-- Provided records --
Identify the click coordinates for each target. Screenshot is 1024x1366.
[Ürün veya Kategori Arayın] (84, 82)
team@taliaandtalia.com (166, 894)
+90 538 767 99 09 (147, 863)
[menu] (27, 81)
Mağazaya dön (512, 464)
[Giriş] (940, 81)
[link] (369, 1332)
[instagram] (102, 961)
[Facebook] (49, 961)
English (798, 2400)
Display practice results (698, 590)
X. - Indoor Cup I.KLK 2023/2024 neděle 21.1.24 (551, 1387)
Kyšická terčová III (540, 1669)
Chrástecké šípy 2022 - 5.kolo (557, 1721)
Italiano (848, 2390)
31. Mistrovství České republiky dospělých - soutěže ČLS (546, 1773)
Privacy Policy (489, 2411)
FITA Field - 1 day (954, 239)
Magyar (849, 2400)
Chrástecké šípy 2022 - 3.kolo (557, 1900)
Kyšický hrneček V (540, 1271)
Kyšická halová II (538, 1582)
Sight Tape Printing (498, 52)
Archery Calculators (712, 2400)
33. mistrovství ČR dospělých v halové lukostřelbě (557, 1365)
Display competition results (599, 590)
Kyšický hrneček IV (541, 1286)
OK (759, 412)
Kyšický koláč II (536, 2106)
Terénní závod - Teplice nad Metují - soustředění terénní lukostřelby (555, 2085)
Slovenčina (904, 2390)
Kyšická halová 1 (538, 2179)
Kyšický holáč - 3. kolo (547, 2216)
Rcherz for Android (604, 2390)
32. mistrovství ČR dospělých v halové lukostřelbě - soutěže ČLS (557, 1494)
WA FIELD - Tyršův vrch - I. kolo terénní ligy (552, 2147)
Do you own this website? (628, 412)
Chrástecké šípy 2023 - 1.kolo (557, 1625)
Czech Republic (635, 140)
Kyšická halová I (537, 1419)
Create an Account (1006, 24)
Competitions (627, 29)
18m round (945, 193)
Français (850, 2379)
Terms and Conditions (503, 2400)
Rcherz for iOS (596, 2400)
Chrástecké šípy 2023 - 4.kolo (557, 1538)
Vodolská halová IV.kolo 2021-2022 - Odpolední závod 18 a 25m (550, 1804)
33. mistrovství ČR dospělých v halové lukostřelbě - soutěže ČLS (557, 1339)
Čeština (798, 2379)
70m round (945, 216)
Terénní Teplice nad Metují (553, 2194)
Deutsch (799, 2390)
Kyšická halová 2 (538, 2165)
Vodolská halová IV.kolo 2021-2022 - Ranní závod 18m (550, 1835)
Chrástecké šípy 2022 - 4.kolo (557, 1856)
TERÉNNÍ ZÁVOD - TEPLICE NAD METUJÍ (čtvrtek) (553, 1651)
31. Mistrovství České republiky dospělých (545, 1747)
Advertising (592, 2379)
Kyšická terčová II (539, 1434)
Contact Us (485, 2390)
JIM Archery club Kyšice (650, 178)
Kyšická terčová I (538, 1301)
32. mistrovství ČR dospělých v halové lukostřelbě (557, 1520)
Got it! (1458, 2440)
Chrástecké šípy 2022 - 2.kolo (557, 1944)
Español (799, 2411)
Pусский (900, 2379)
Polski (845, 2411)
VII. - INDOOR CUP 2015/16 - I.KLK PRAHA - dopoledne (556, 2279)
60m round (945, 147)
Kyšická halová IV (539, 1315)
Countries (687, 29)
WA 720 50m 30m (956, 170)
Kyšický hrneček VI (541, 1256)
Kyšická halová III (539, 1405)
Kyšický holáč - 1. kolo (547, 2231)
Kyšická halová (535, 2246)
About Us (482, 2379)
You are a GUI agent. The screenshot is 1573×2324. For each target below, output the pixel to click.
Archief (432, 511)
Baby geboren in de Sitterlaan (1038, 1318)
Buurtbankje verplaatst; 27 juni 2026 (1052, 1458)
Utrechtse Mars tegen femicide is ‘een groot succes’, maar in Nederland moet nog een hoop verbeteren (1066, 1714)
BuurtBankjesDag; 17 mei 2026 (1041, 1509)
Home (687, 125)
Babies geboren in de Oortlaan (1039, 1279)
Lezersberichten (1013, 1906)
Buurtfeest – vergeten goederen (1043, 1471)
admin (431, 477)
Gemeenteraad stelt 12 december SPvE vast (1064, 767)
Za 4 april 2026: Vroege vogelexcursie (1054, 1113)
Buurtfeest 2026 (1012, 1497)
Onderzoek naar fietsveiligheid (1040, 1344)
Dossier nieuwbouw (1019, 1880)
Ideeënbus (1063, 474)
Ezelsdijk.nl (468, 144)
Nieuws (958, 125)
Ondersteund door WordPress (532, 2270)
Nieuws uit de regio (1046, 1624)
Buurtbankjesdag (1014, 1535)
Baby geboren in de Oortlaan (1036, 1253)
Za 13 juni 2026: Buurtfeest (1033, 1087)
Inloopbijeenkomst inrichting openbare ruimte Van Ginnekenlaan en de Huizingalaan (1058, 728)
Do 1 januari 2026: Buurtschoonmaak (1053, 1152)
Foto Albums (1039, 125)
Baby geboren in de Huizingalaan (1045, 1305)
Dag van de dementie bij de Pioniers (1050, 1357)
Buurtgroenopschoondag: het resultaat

-- Work to be completed --
Lines containing the word "dospělých" in the entries above should be counted, and only that number given.

-- Solution to this task --
6